__EXTRAIT DE PAGE__
──────────────────────────────

Stefan Zweig a connu tous les privilèges de la naissance, de la fortune, de la culture, des amitiés prestigieuses, du succès littéraire et de la renommée mondiale. En 1939 son monde s’écroule, « le monde d’hier ». Sa foi humaniste a été vaine, le service de l’esprit un échec. Devenu apatride, Zweig l’Européen en plein désespoir se donnera la mort trois ans plus tard.
Venant après d’autres biographies, celle de Dominique Bona1, riche et passionnante, qui coïncide avec la réédition de plusieurs nouvelles (dont le troublant Joueur d’échecs), montre que l’écrivain et son œuvre gardent tout leur rayonnement.

──────────────────────────────

__MATÉRIEL FOURNI__
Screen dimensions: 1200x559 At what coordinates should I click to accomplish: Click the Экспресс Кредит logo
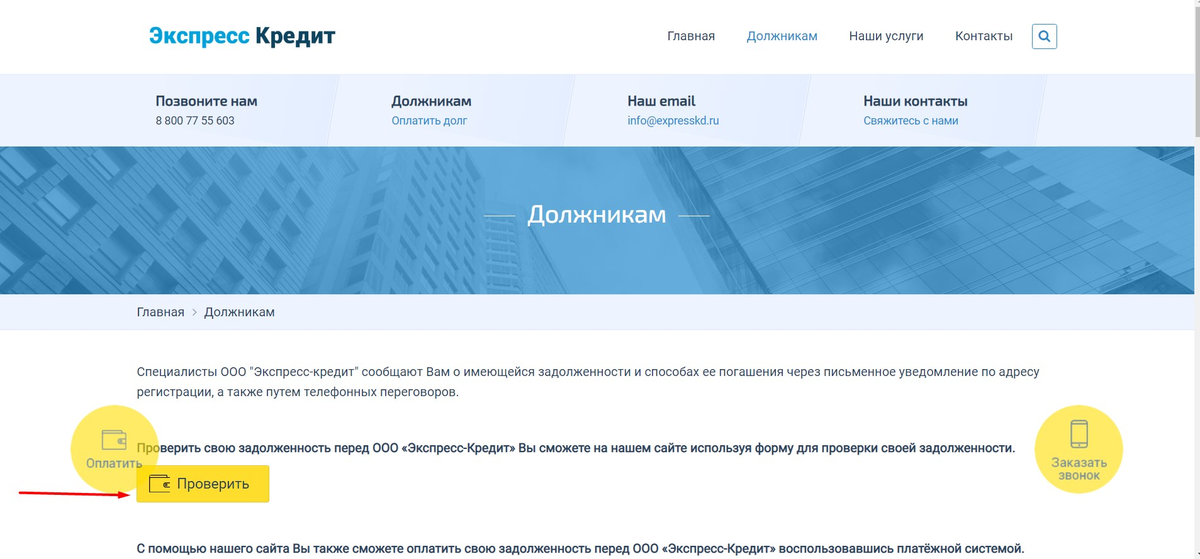coord(242,37)
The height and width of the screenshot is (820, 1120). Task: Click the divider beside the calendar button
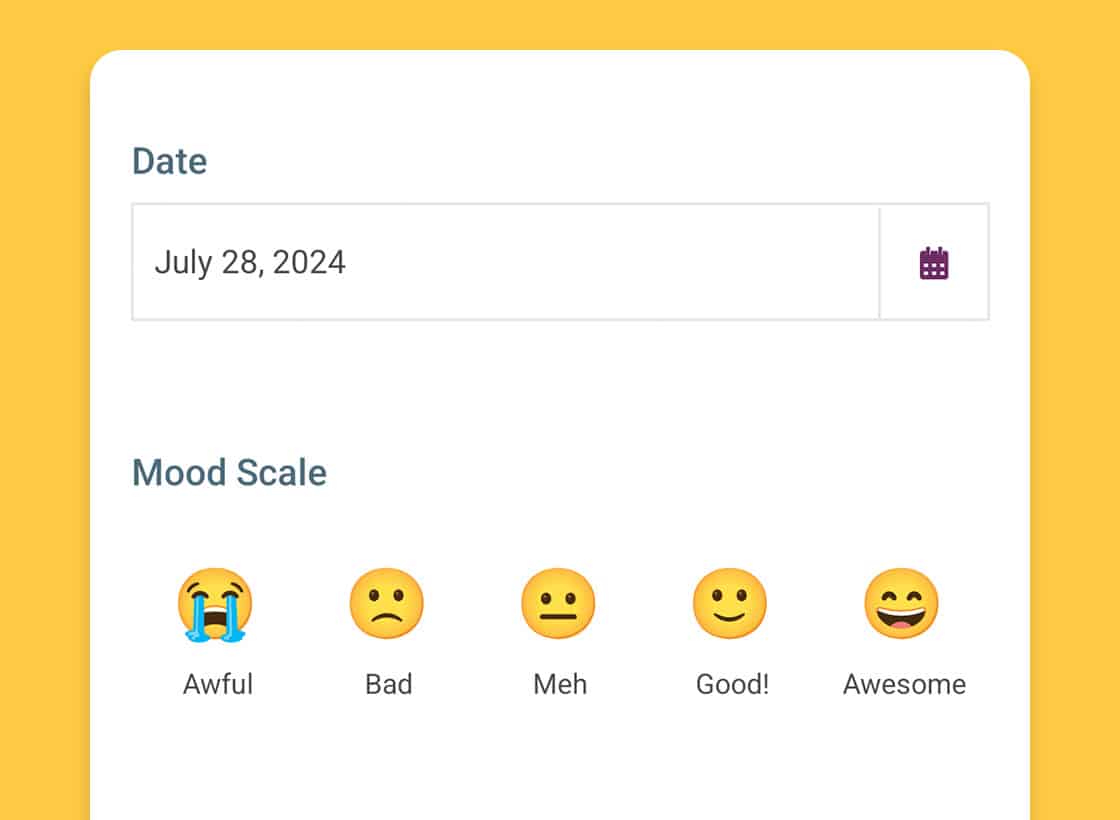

──────────────────────────────

__CONSIGNES À SUIVRE__
D'après l'extrait de page, combien de temps après l'effondrement de son monde en 1939 Zweig se donnera-t-il la mort ? La liste ci-dessus provient d'une autre source que l'extrait de page.

__RÉPONSE À L'EXERCICE__
Trois ans plus tard.